In July 2024, he won the man of the match award in the fifth T20I against Zimbabwe for scoring 26 off 12 balls and picking 2/25 in four overs. He made his second ODI appearance in August 2024 against Sri Lanka, and took his maiden ODI wicket while giving away 19 runs in 4 overs.

In January 2025, Dube made his international comeback in the fourth T20I against England in Pune, where he scored 53 off 34 balls and won man of the match despite being unable to bowl after suffering concussion. In the fifth T20I, he scored 30 runs off 13 balls and picked 2/11 in two overs.

In September 2025 while bowling against UAE in Asia Cup 2025, he got his best T20I bowling figures of 3/4 taking three crucial wickets in the middle overs to trigger a collapse.

In the first T20I against New Zealand on 21 January 2026 in Nagpur, Dube took two wickets in consecutive deliveries in a comprehensive win for India. In the second match of the series in Raipur, Dube contributed an all-round performance, taking the wicket of Daryl Mitchell before scoring an unbeaten 36 runs off 18 deliveries. His innings was highlighted by a 100-metre six off Ish Sodhi, as India chased down a target of 209 in 15.2 overs to take a 2–0 lead in the five-match T20I series. In the fourth match of the series, Dube scored the third fastest fifty by an Indian batter in International cricket in just 15 balls. India lost the match by 50 runs.
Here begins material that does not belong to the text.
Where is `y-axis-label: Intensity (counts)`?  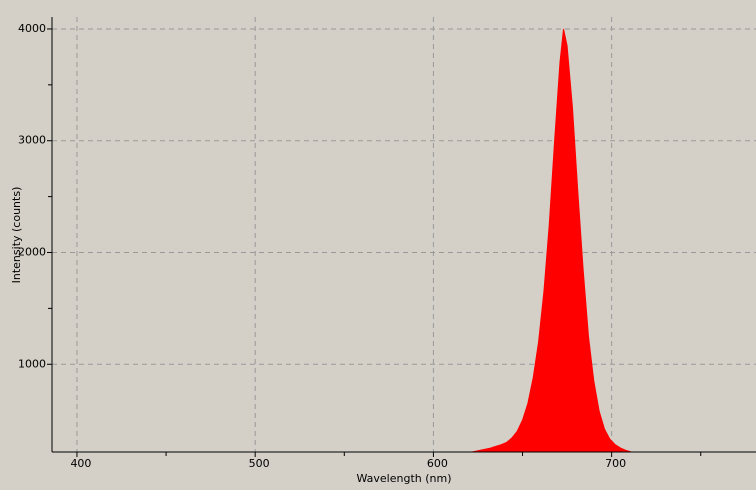 y-axis-label: Intensity (counts) is located at coordinates (16, 236).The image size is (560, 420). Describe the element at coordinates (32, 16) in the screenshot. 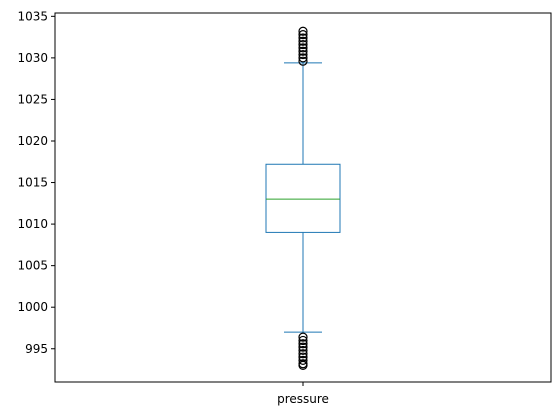

I see `y-tick-label: 1035` at that location.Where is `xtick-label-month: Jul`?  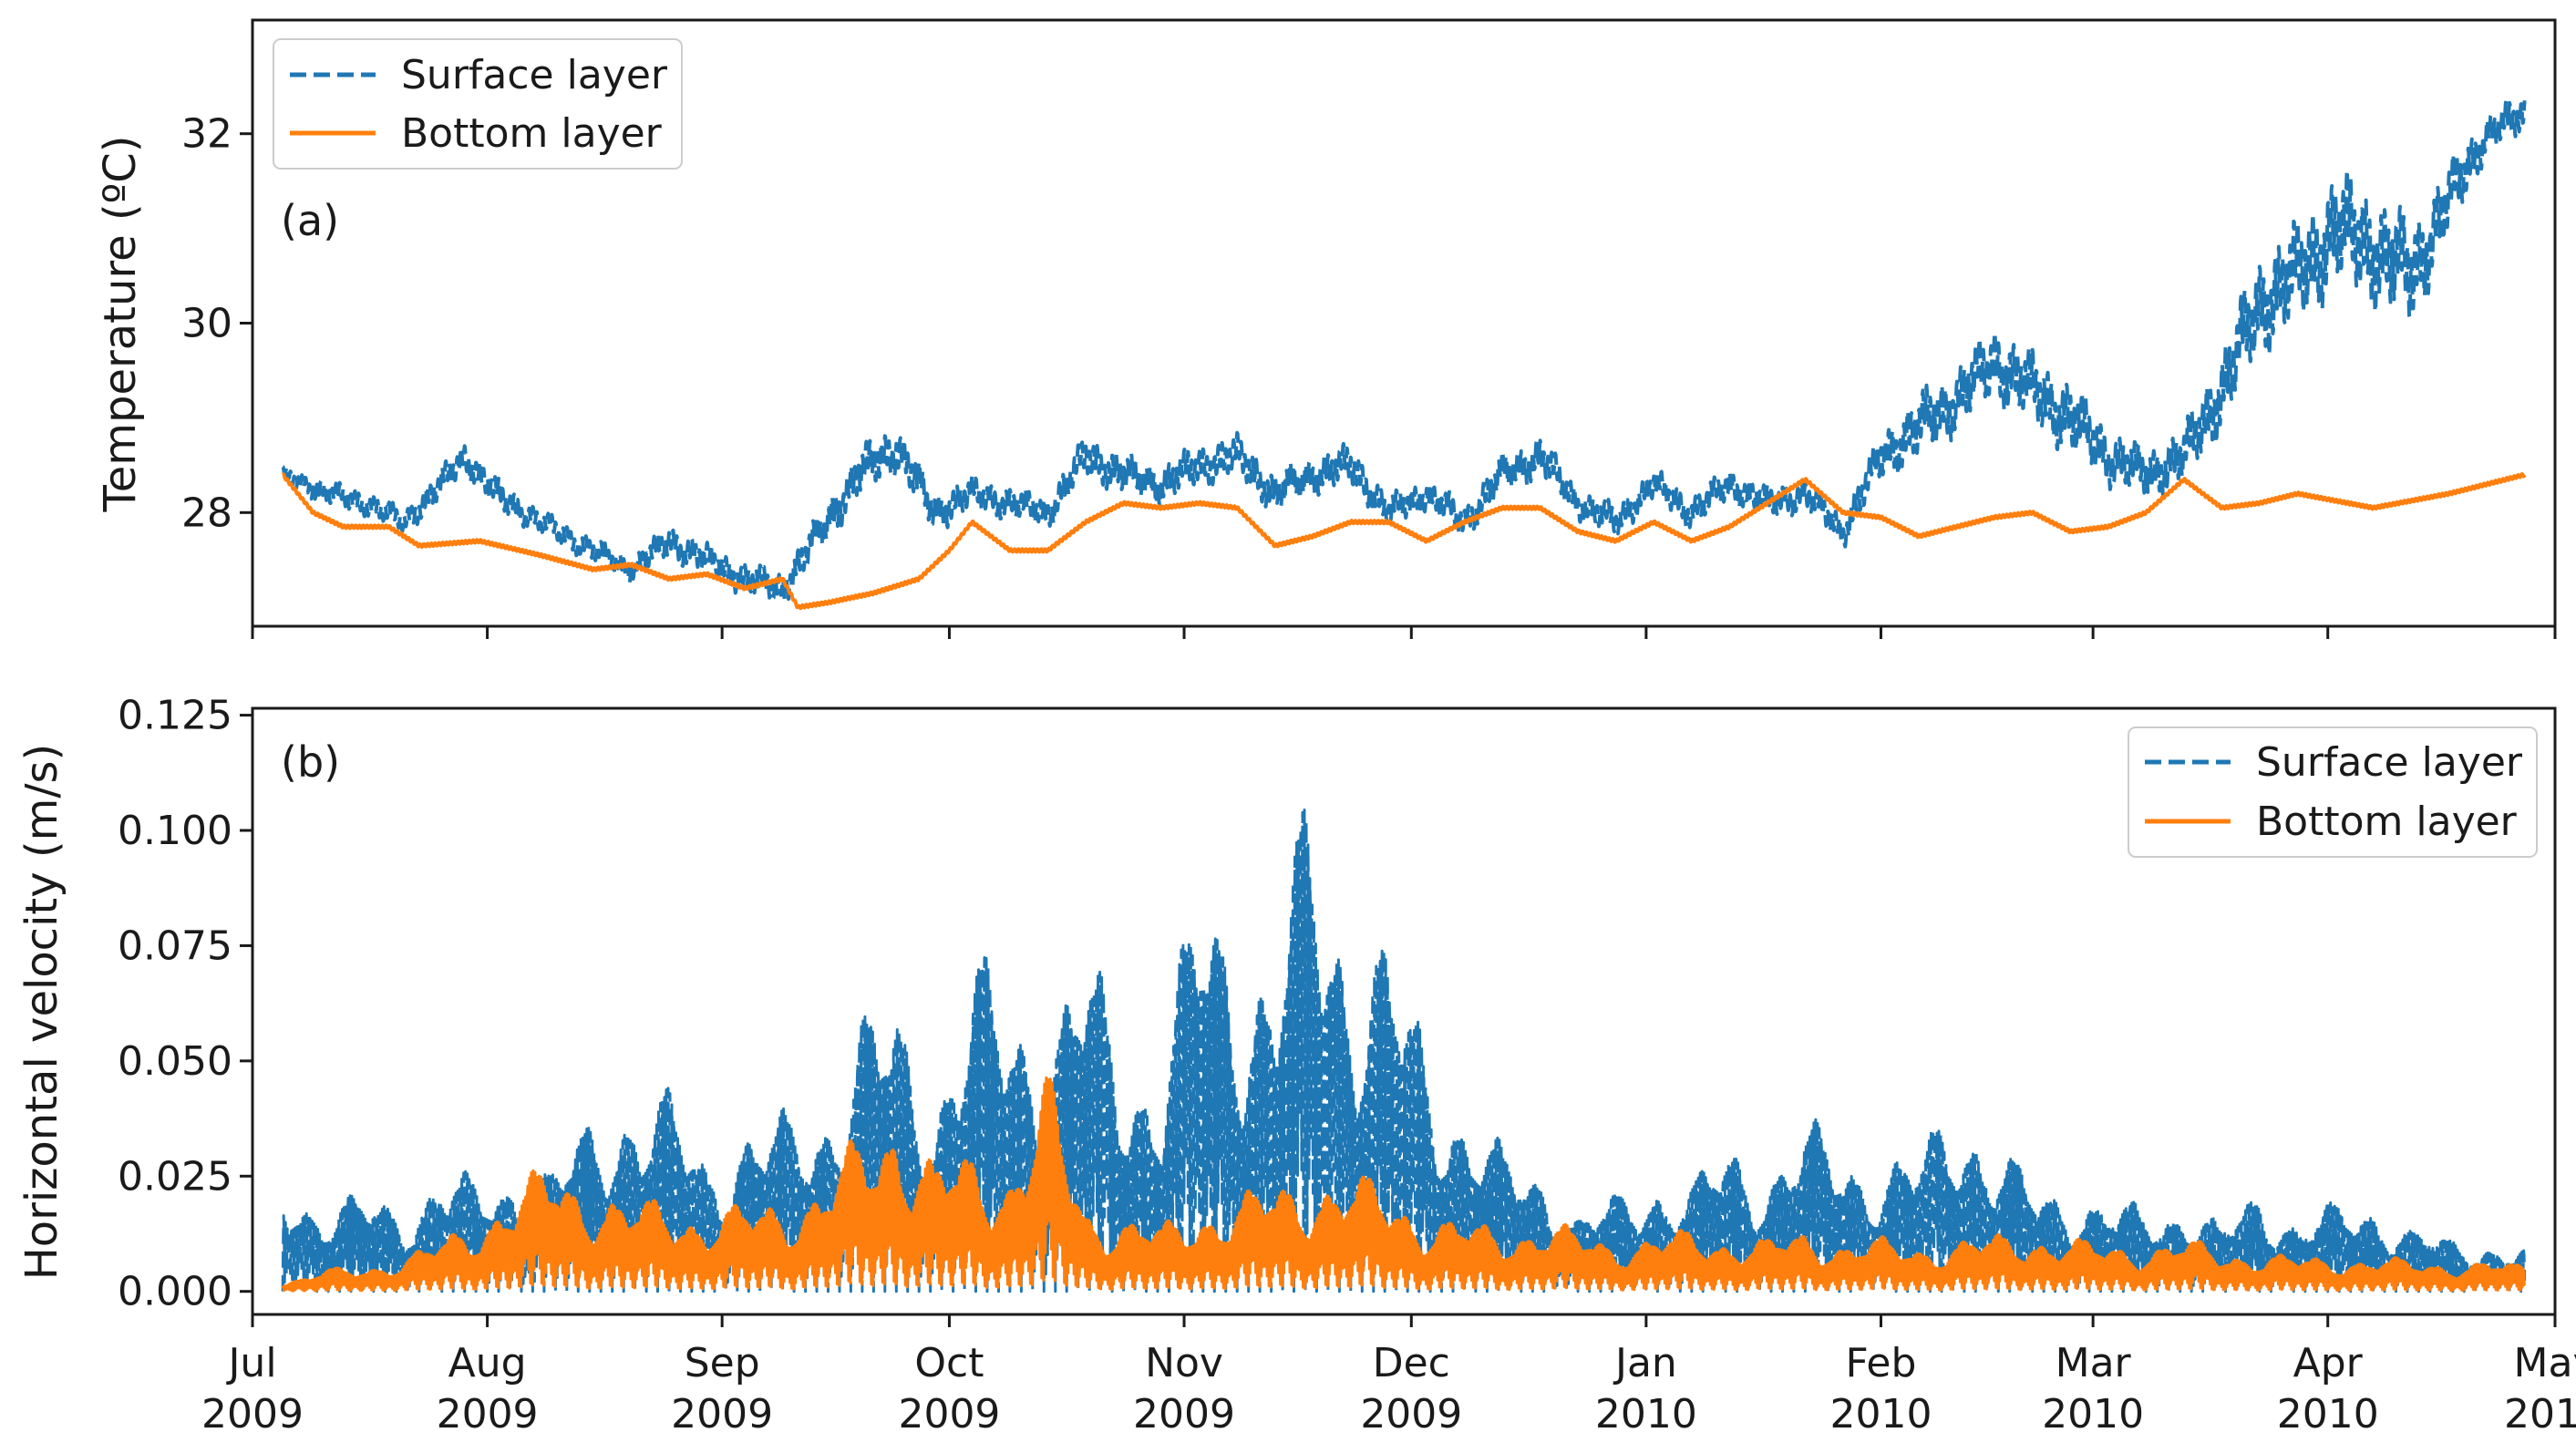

In December 2025, Dube was named in India's squad for the 2026 ICC Men's T20 World Cup tournament. He made crucial contributions during the course of the tournament such as scoring 66 runs off 31 deliveries before picking up 2 wickets against The Netherlands on 18 February 2026 in Ahmedabad, when he was adjudged the Player of the Match and a vital innings of 43 runs off 25 deliveries against England in the semi-finals. In the Final, he finished India's innings with an unbeaten 26 from just 8 deliveries, helping India post a mammoth score of 255 against New Zealand and win their record third ICC Men's T20 World Cup title, being Dube's second. He ended the tournament with 235 runs at a strike rate of 169.06, hitting 17 sixes in 8 innings.

==Personal life==
On 16 July 2021, Dube married his long-time girlfriend Anjum Khan in Mumbai. The couple had their first child, a boy named Ayaan, on 13 February 2022. Their second child, a girl named Mehwish, was born on 3 January 2025.